17 Ağustos'u bir daha yaşamak istemiyoruz!

Abone Ol

Bundan Tam 25 yıl önce, saat 03:02’de Gölcük depremiyle yüzyüze geldik. O anın şiddetiyle sallanan bu kent, binlerce insanını toprağa verdi. O gece, binlerce kişi evsiz kaldı, kimsesiz kaldı. Hafızalarımıza kazınan bu acı, asla silinmeyecek. Peki, 25 yılda ne yaptık? Ne öğrendik? 17 Ağustos 1999’dan bu yana geçen çeyrek asırda, biz gerçekten bu felaketten bir ders alabildik mi? Ne yazık ki, koca bir “hayır”la karşı karşıyayız.

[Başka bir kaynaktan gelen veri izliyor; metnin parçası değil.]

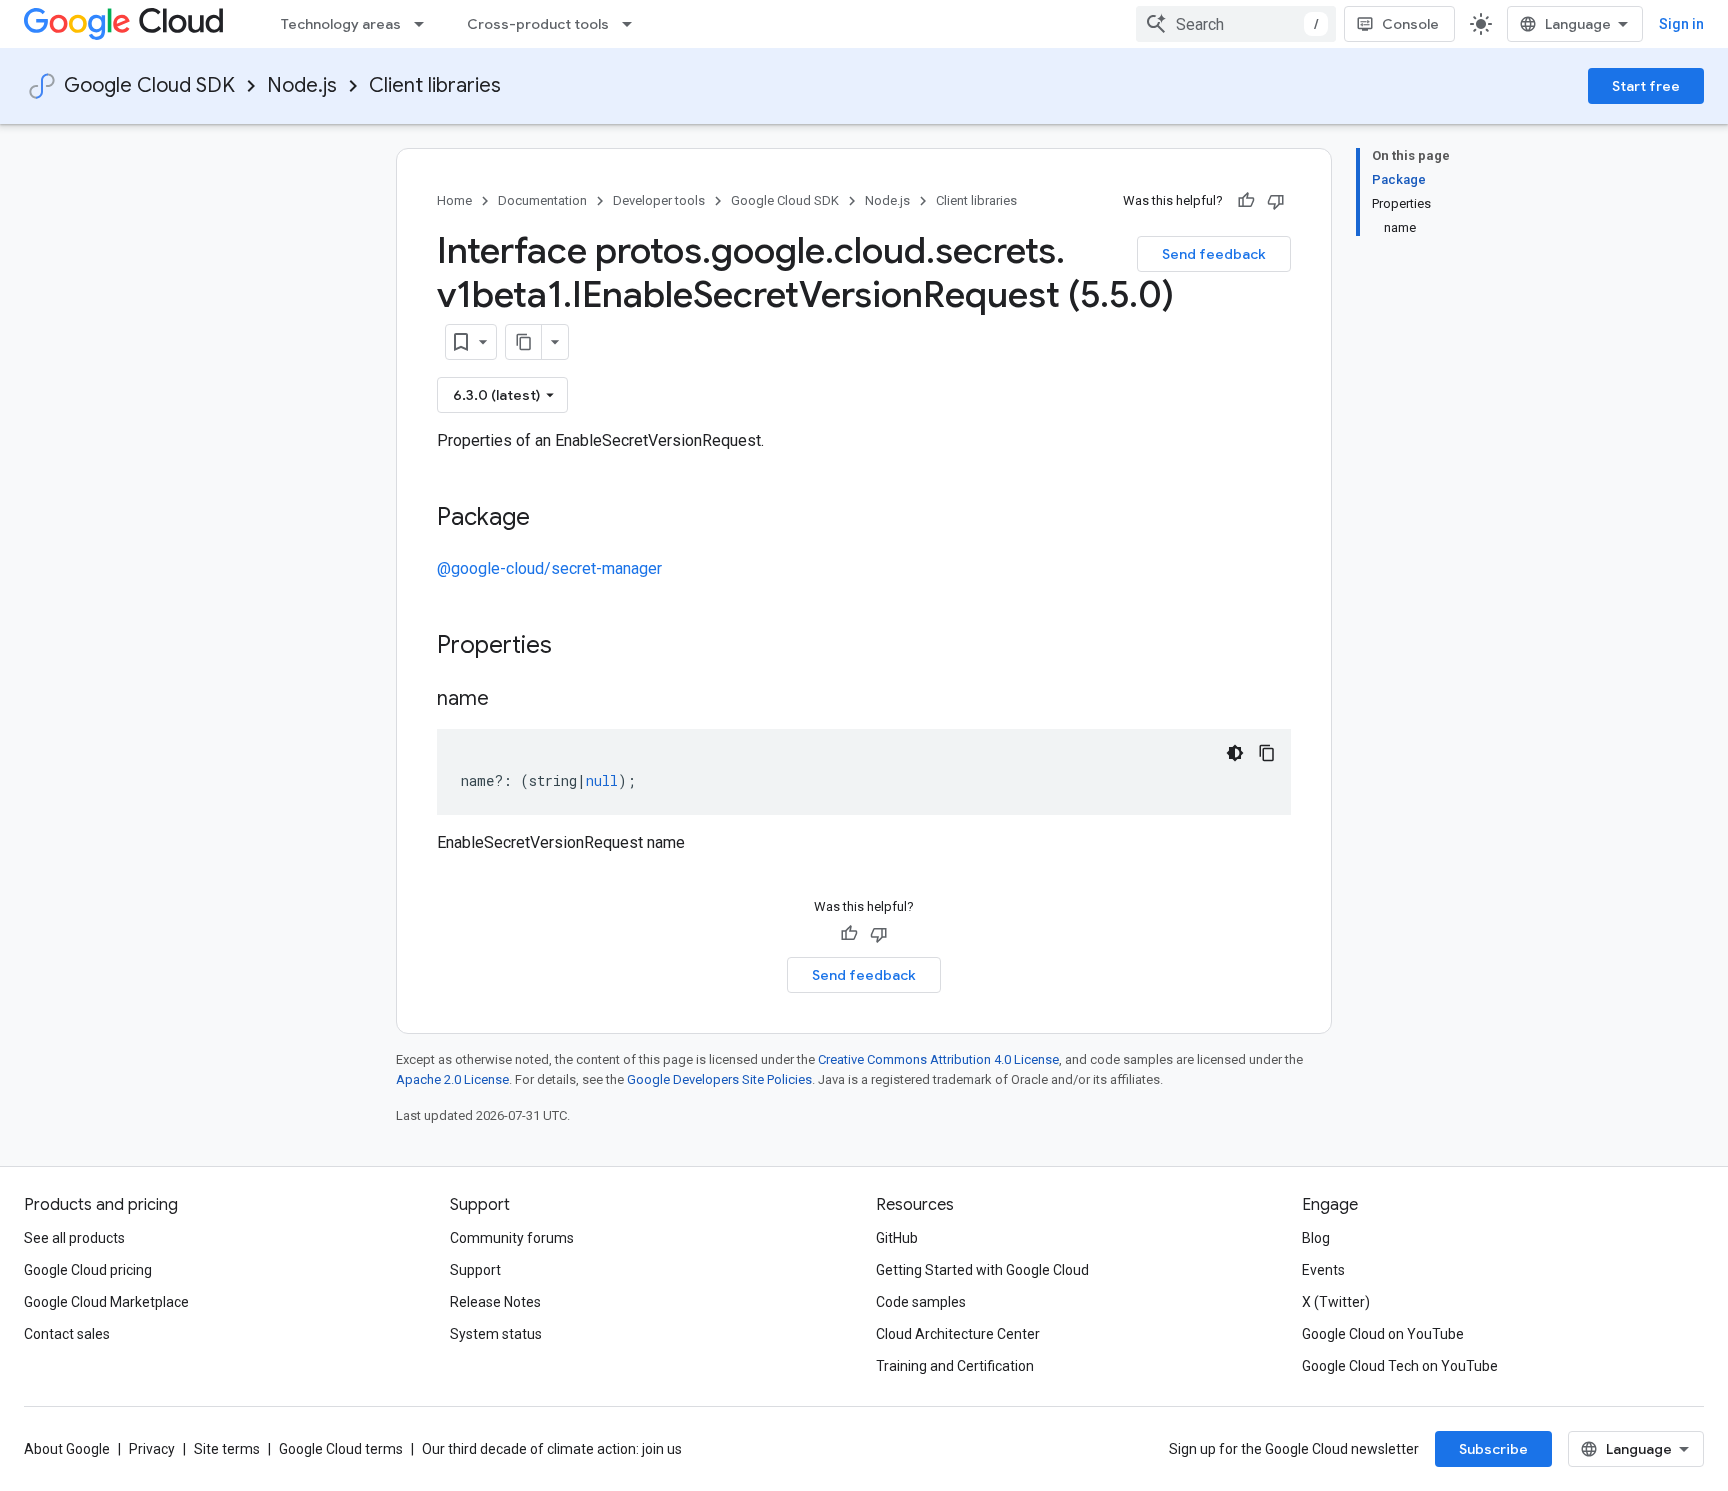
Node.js (302, 85)
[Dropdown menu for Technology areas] (425, 24)
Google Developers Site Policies (719, 1079)
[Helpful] (1246, 201)
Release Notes (495, 1302)
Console (1410, 24)
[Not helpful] (1276, 201)
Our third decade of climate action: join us (552, 1449)
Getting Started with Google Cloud (982, 1270)
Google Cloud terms (341, 1449)
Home (454, 200)
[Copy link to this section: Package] (550, 519)
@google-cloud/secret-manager (549, 568)
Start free (1646, 86)
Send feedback (1214, 254)
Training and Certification (955, 1366)
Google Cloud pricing (88, 1270)
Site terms (227, 1449)
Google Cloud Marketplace (106, 1302)
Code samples (921, 1302)
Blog (1316, 1238)
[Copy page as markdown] (524, 342)
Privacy (152, 1449)
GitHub (897, 1238)
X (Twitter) (1336, 1302)
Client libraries (435, 85)
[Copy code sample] (1267, 753)
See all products (74, 1238)
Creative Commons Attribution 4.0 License (938, 1059)
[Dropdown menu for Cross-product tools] (633, 24)
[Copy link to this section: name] (509, 700)
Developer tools (659, 200)
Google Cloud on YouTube (1383, 1334)
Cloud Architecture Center (958, 1334)
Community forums (512, 1238)
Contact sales (67, 1334)
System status (496, 1334)
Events (1323, 1270)
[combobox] (1236, 24)
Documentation (542, 200)
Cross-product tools (538, 24)
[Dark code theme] (1235, 753)
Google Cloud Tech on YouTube (1400, 1366)
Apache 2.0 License (452, 1079)
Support (475, 1270)
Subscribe (1493, 1449)
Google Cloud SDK (149, 85)
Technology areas (341, 24)
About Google (67, 1449)
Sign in (1681, 24)
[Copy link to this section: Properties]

Bir yıl önce, 6 Şubat 2023’te Kahramanmaraş depremleri gerçekleşti. Yine binlerce insan hayatını kaybetti, on binlerce kişi evsiz kaldı. O dehşet anları, 1999’daki gibi tüm Türkiye’yi sarsmadı mı? Ama sormamız gereken soru şu: Neden bu felaketler yaşanıyor? Neden aynı acılar tekrar tekrar başımıza geliyor?

Kocaeli’de, bu kentin yaşayanları olarak depremin acısını en derinden hisseden bizler, gerçekten yeterli önlemler alındığını söyleyebilir miyiz? Binalar ne kadar denetleniyor? Yeni yapılan binalar gerçekten depreme dayanıklı mı? Kentsel dönüşüm çalışmaları yeterli mi? Bütün bu soruların cevapları, ne yazık ki bizleri tatmin edecek türden değil.

Ne yazık ki alınan önlemler, kentsel dönüşüm çalışmaları, denetimler hiçbir zaman yeterli olmadı. 25 yılda, çok şey değişti belki ama deprem gerçeği karşısında değişmeyen tek şey, bizim umursamazlığımız. Beton yığınları arasında sıkışıp kalan şehirlerimiz, adeta bir sonraki büyük felaketi bekler halde. Yine kaç canımızı daha gömeceğiz?

Peki, neden? Neden önlemler alınmıyor? Neden kentsel dönüşüm çalışmaları yetersiz? Deprem hazırlıkları neden hep erteleniyor? Yoksa bu ülkenin kaderi mi bu? Aynı acıları tekrar tekrar yaşayıp ders almamak mı?

Yerel yönetimlerin bu konuda ne kadar çalıştığını sorgulamak bile gereksiz hale geldi. Çünkü ortada gözle görülür bir çalışma yok. Herkes aynı soruyu soruyor: Neden biz bu kadar vurdumduymazız? Neden bir daha başımıza gelmeyecekmiş gibi yaşıyoruz? Cevap açık: Çünkü her şey, olduğu gibi bırakıldı. Değişmesi gereken hiçbir şey değişmedi.

Bu işin ciddiyetini kavrama zamanı geldi de geçiyor. Gölcük depreminden 25 yıl, Kahramanmaraş’tan ise bir yıl geçti. Ama ne yazık ki biz hâlâ yerimizde sayıyoruz. İstanbul’un, Kocaeli’nin hali ortada. Bu şehirler, adeta ölümcül bir bekleyiş içinde. Kocaeli, 17 Ağustos’u bir daha yaşamak istemiyor. Ama yaşatılacak gibi görünüyor. Çünkü kimse bu işin farkında değil. Kimse ders almıyor. Ne yerel yönetimler, ne de biz.

Sonuç olarak, artık lafı dolandırmanın zamanı geçti. Bu şehirlerin, bu ülkenin artık gerçek adımlara ihtiyacı var. Deprem hazırlıklarını ertelemek, sadece acıları ertelemektir. Unutmayalım ki, bu topraklar bir gün yeniden sallandığında, “neden önlem almadık?” sorusunun cevabı, bir enkazın altında kalmış olacak. Bu kadar basit.